The N&N looks after 350 children with Type 1, a rate three times higher than the average across the country. The Diabetes Clinic has succeeded in putting over half its patients on insulin pumps, which is well above average compared to other regions. We are lucky in Norfolk to have such a dedicated, knowledgeable and passionate team, who love and protect our children. They work with schools to ensure that our children can make the most of their education without risking their health.

Schools are required, by law, to provide care for children with Type 1, but they need to commit to understanding the child in question and know them well enough to support them effectively. Some children are exceptionally lucky and go to schools that work with them to empower them and work closely with the parents to learn as much as they can. For some schools and parents it can be extremely tough as the school may be required to provide 1-1s and follow complicated care plans.

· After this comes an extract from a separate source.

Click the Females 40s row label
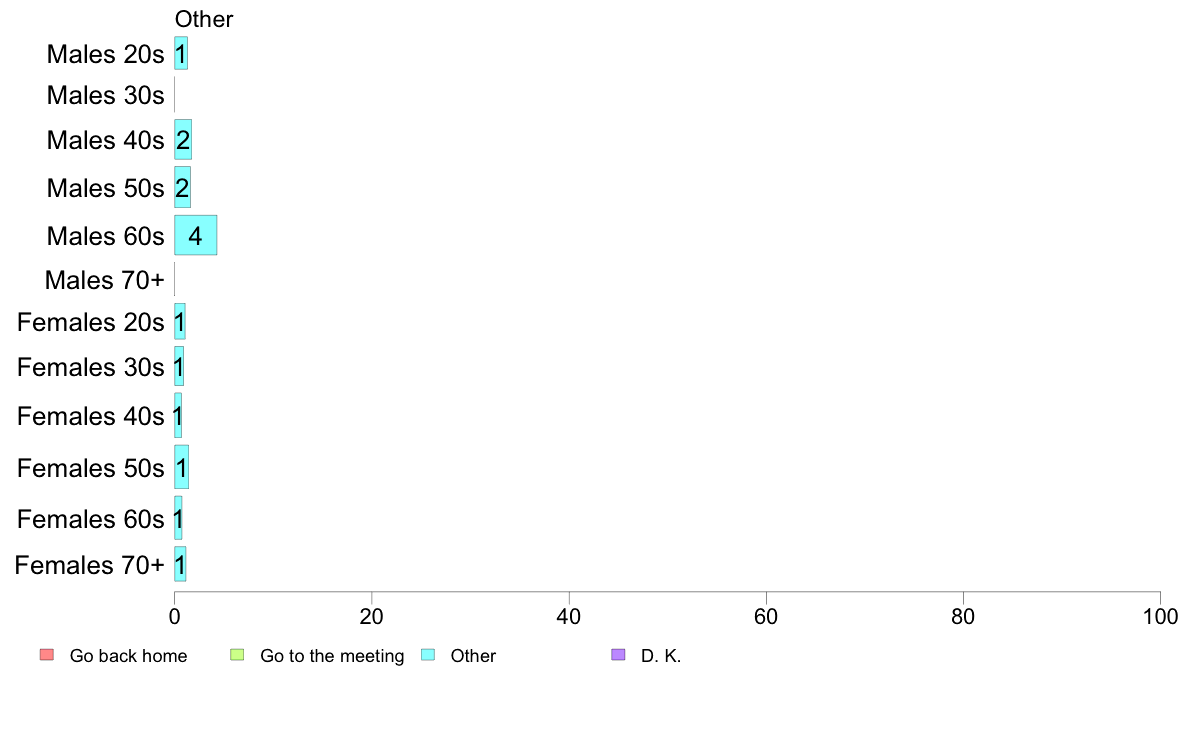Viewport: 1188px width, 736px height. tap(90, 416)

Diabetes is a ticking time-bomb for the NHS to cope with. Type 2 represents 90% of sufferers; Type 1 less than 10%, many children. Sadly, it is also seeing children with Type 2 now. World Diabetes Day is an opportunity to reflect on the ways in which we can help all people with Diabetes, Type 1 and Type 2, to educate, achieve optimum health and, ultimately, save the NHS a fortune now and in the future.